La cita es sugerente pero tiene un tufillo conservador que es evidente: pensada en esa clave (la sociedad integrada por superiores e inferiores, y la historia como sucesión de élites que pelean apenas por su instalación sectorial) la humanidad no tiene posibilidad de progreso. Es una visión híperrealista –y equivocada según mi concepción– en la que no tiene ningún sentido intentar transformar la sociedad porque lo único que se logra es el “limo de una nueva burocacia”, como diría Franz Kafka.
Pensar la historia desde Pareto es ingresar en un laberinto conservador que impide o desdeña gran parte de la evolución progresista que ha tenido la humanidad. No en vano Pareto coqueteó con el fascismo y su principal preocupación fue intentar impedir el surgimiento de nuevas élites en la Italia de principios del siglo XX.
Por supuesto, no es el caso de Fontevecchia, pero detrás de esas miradas de tipo Viejo Vizcacha que arremeten contra los cambios –a veces mínimos– de paradigma, y con el surgimiento de nuevos actores sociales e individuales –como por ejemplo, la campaña, por lo menos mezquina, contra los jóvenes que acceden al funcionariado público– se esconde un cinismo reaccionario de aquellos que cuidan sólo los privilegios y las prerrogativas obtenidos bajo antiguos mapas de poder.
La Argentina se debe un profundo estudio sobre la construcción de sus élites para comprender qué ocurrió con su pasado; prefiero hablar en plural porque a veces, en democracia, se produce el milagro de que la élite gobernante no es la misma que la económica, cultural, sindical, entre tantas otras.
Visto desde Pareto, la Revolución de Mayo, por ejemplo, fue sólo un cambio de figuritas, lo que anula el contenido liberal, transformador y progresista; el federalismo no incluyó la transformación productiva de la estancia con la inclusión del gaucho y el indio sino fue sólo la herramienta de llegada al poder de los Anchorena; el Roquismo no significó el avance del positivismo también progresista, en parte, sino sólo la masacre de los indios en el sur para que los Martínez de Hoz obtuvieran 2 millones y medio de hectáreas.
El cinismo reaccionario no contempla el ascenso de las clases medias protagonizado por el yrigoyenismo, más allá de la llegada al poder de sus propios líderes. Ni tampoco, claro, entiende al peronismo, al que considera una manga de langostas asumiendo el poder que les corresponde a los que siempre lo detentaron.
Las nuevas élites –por el sistema de alianzas que realizan con los sectores postergados para acceder al poder en cada uno de sus rubros (económico, empresarial, territorial, político, cultural) tienen un rol profundamente democratizador de las sociedades en las que emergen: horizontalizan, descentralizan, desmonopolizan. Allí obtienen su fuerza transformadora.
No es en los discursos híperracionalistas e “híperverdaderos” de la izquierda donde se produce la redistribución de la riqueza. Ni tampoco es en el quietismo del liberal conservadorismo donde se democratiza –en términos valorativos y no institucionales– la Argentina. Es en el peronismo donde se produce ese proceso robinhoodeano.

**QUÉ DEBES HACER**
• A. Según el texto sobre las élites, ¿cuál fue la principal preocupación de Pareto?
• B. Resume en dos oraciones el texto sobre las élites.

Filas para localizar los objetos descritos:
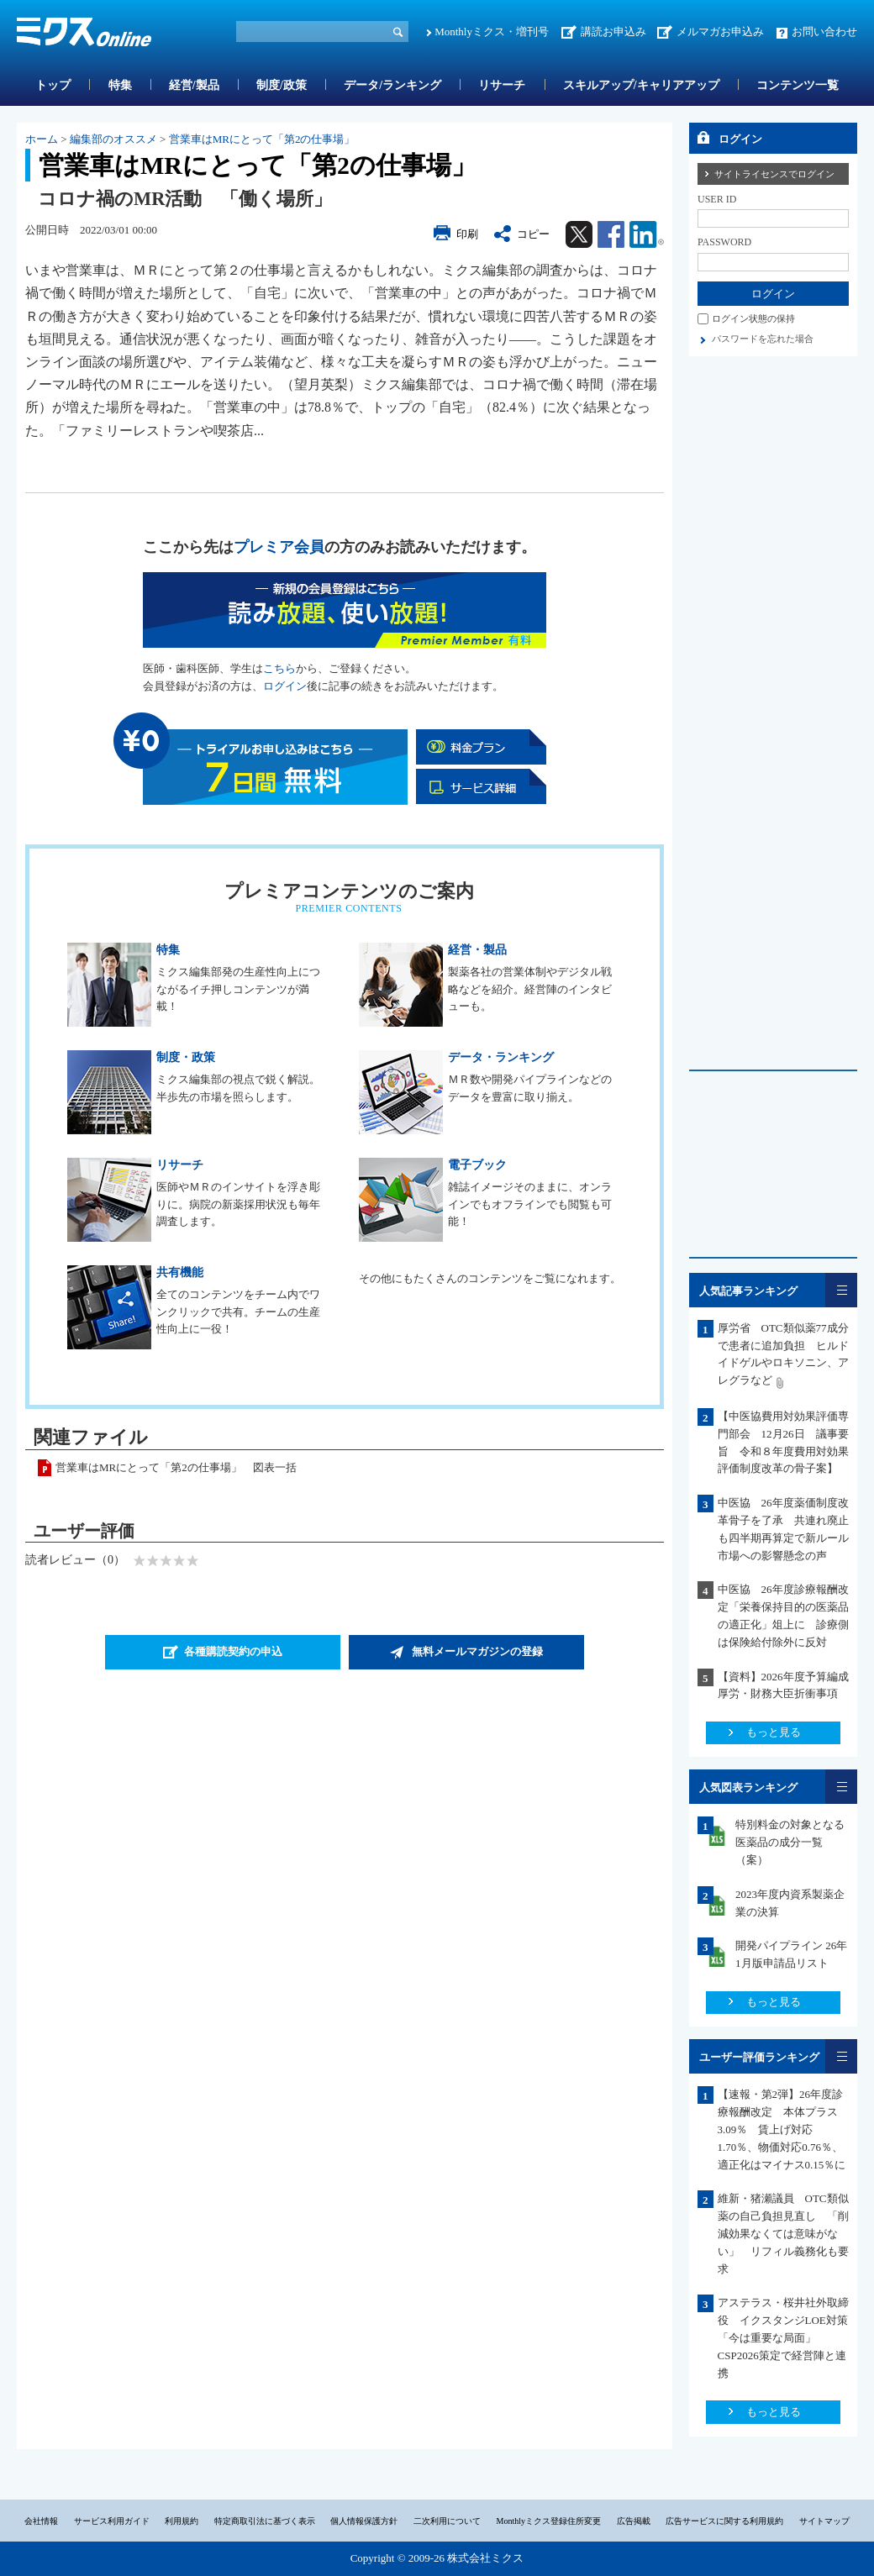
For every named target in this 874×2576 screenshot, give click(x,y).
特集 (120, 85)
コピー (533, 234)
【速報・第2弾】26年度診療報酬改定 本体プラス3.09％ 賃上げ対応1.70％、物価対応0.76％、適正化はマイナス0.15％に (782, 2129)
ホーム (41, 139)
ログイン (285, 686)
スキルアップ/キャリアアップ (641, 85)
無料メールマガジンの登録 (477, 1651)
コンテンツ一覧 (797, 85)
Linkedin (646, 234)
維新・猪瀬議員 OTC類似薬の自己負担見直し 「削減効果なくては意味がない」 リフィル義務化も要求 (783, 2233)
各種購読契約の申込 (233, 1651)
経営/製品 (194, 85)
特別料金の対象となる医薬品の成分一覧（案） (790, 1842)
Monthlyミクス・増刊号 (491, 31)
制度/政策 (281, 85)
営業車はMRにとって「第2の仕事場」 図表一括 (176, 1467)
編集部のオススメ (113, 139)
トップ (53, 85)
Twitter (579, 234)
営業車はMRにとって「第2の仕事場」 (262, 139)
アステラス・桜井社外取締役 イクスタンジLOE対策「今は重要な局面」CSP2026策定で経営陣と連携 (783, 2337)
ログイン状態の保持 (753, 318)
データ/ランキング (392, 85)
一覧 (841, 1290)
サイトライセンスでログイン (774, 174)
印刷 (467, 234)
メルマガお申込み (720, 31)
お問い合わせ (824, 31)
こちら (279, 668)
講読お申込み (613, 31)
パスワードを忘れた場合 (762, 339)
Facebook (611, 234)
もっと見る (773, 1732)
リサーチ (501, 85)
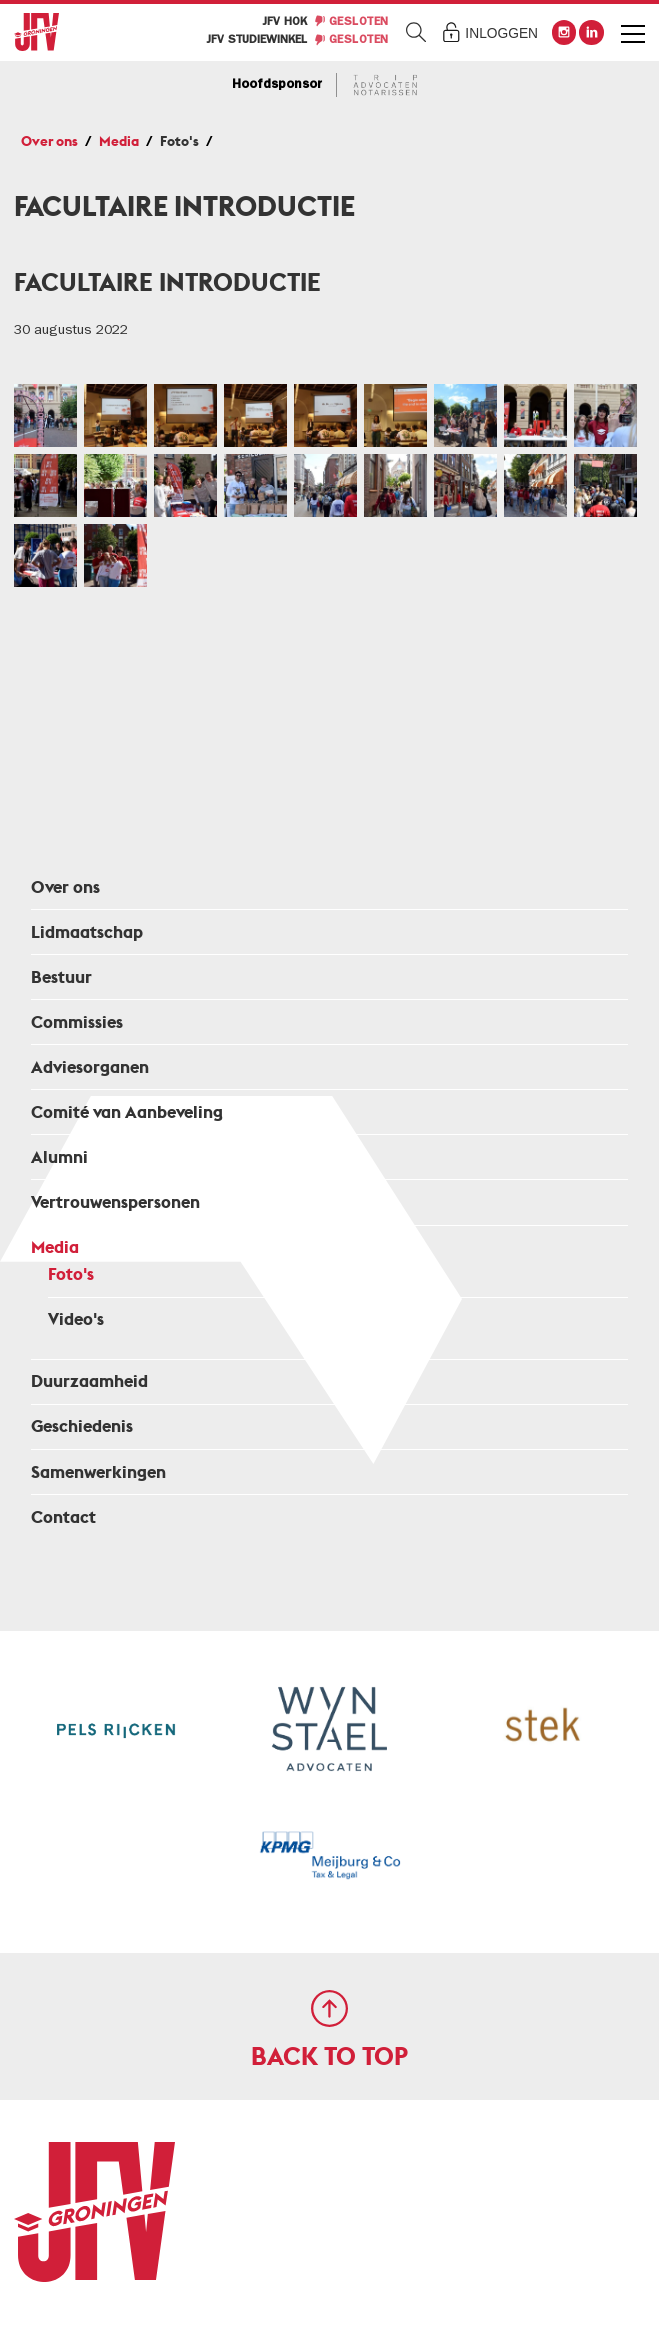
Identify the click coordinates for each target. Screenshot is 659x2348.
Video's (76, 1319)
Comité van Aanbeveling (127, 1112)
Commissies (77, 1022)
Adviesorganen (90, 1067)
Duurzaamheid (89, 1381)
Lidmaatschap (87, 932)
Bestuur (61, 977)
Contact (63, 1517)
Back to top (329, 2056)
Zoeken (416, 32)
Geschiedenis (82, 1426)
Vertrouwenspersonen (115, 1202)
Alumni (59, 1157)
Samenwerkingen (98, 1472)
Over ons (49, 141)
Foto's (179, 141)
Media (119, 141)
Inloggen (501, 33)
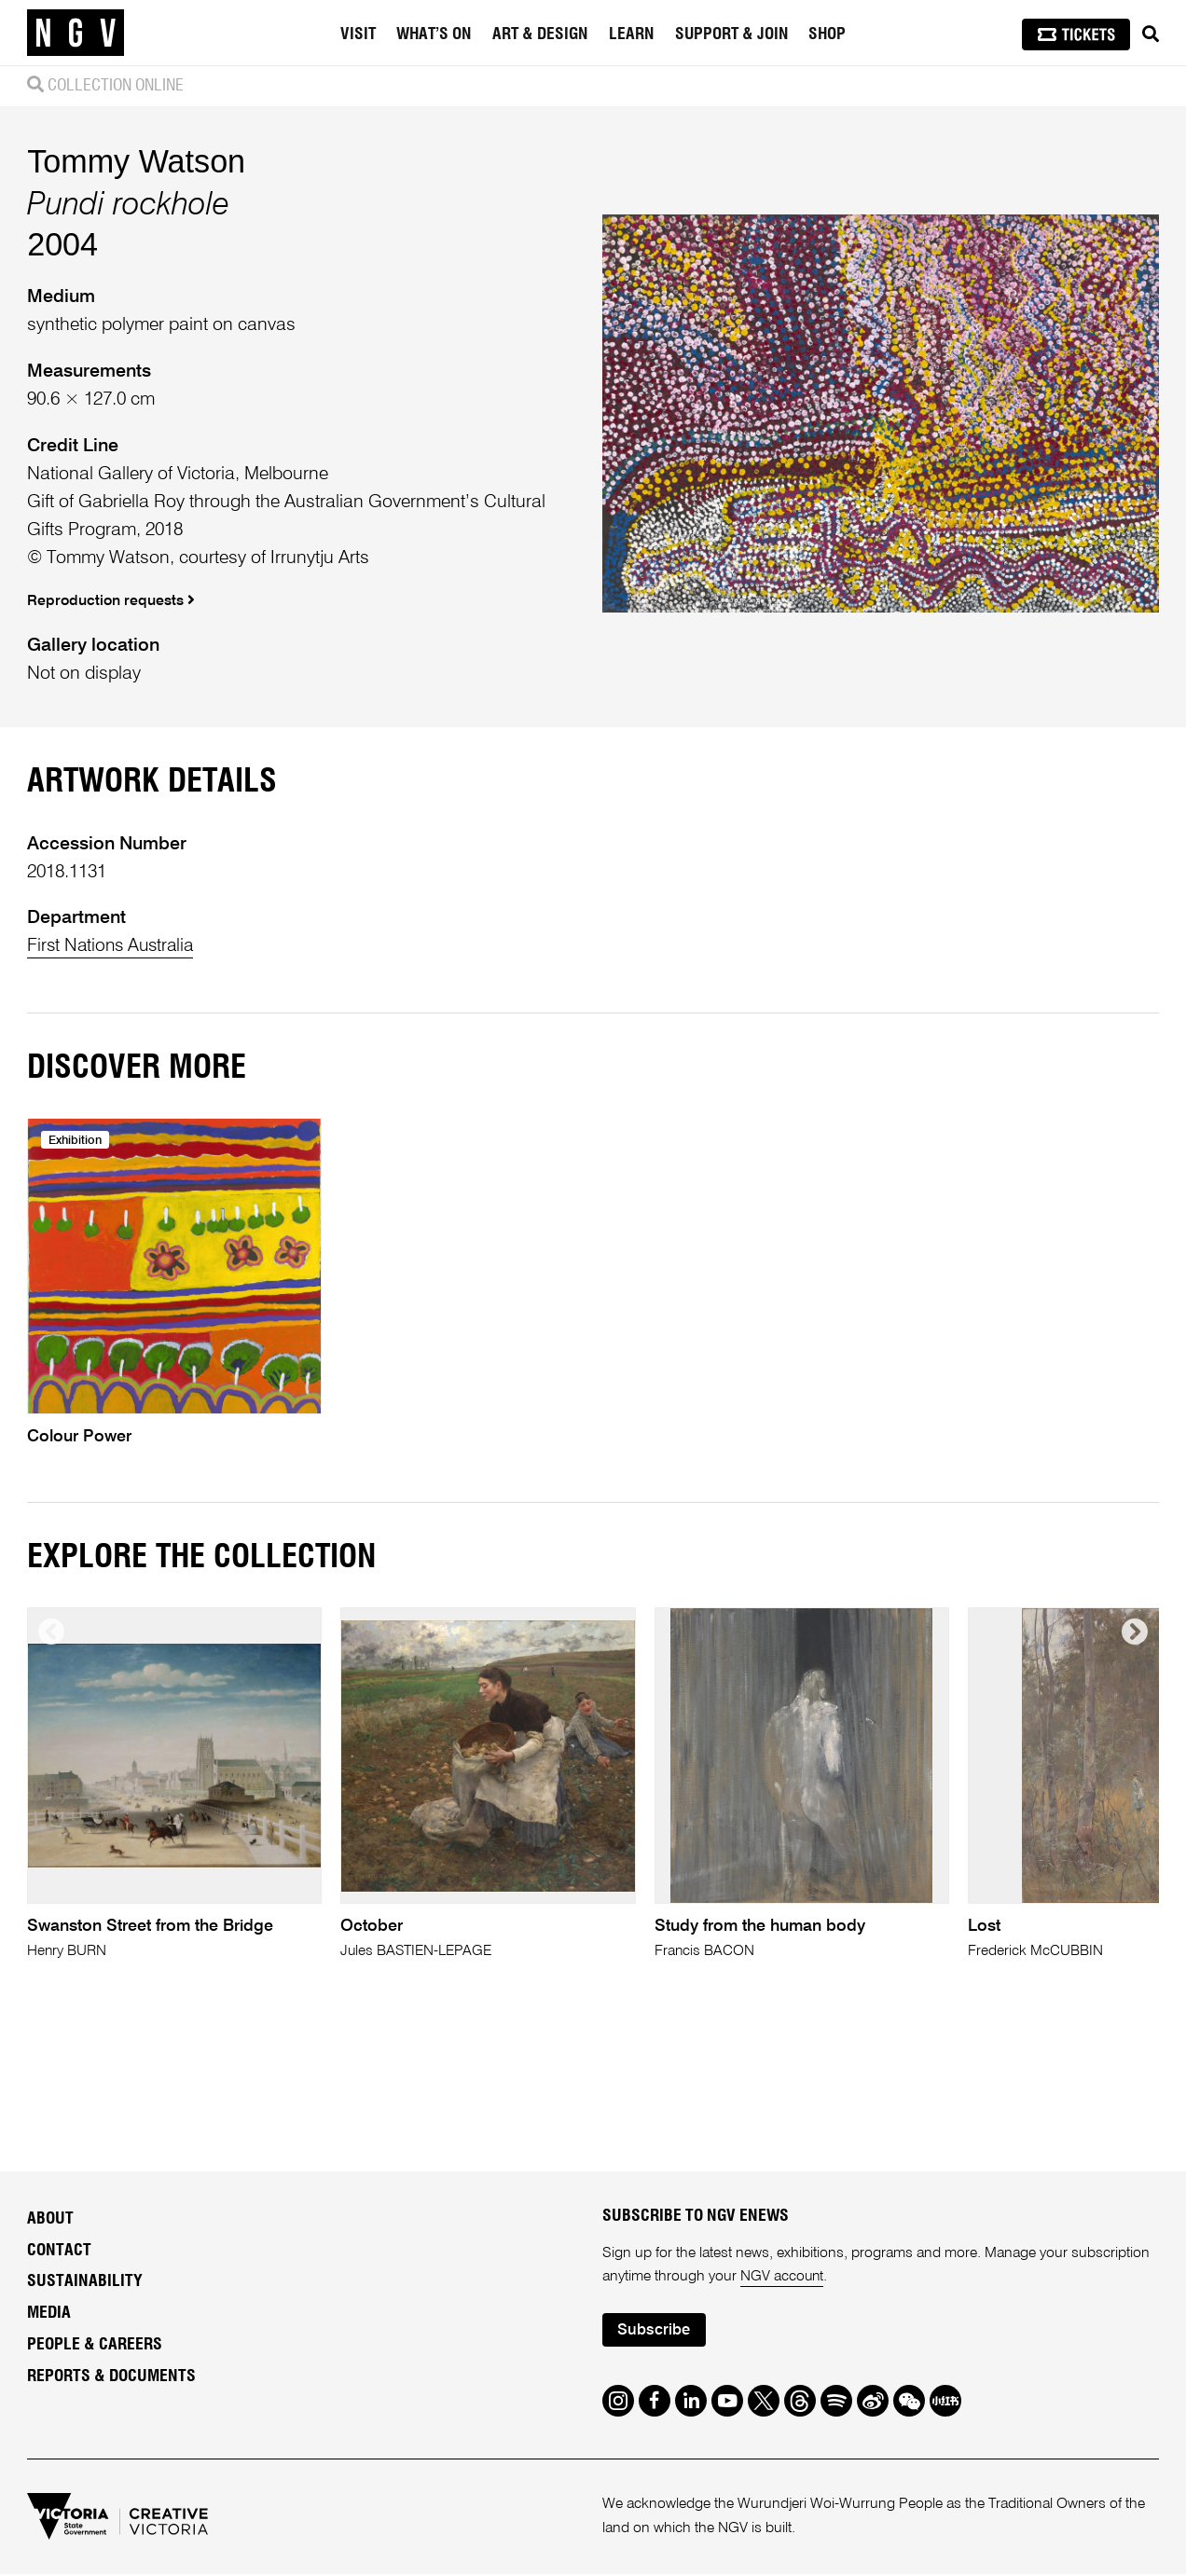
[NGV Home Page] (75, 33)
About (50, 2219)
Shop (827, 34)
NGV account (782, 2278)
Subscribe (654, 2333)
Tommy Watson (136, 161)
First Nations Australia (113, 946)
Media (49, 2315)
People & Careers (94, 2346)
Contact (59, 2251)
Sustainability (85, 2283)
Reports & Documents (111, 2378)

**RESPUESTAS PROPORCIONADAS**
• A. Intentar impedir el surgimiento de nuevas élites en la Italia de principios del siglo XX.

• B. El texto critica por conservadora la visión de Pareto de la historia como sucesión de élites, porque niega la posibilidad de progreso y reduce hechos como la Revolución de Mayo o el Roquismo a simples cambios en el poder. Sostiene, en cambio, que las nuevas élites tienen un rol democratizador al aliarse con los sectores postergados, y que es en el peronismo donde se produce la redistribución de la riqueza.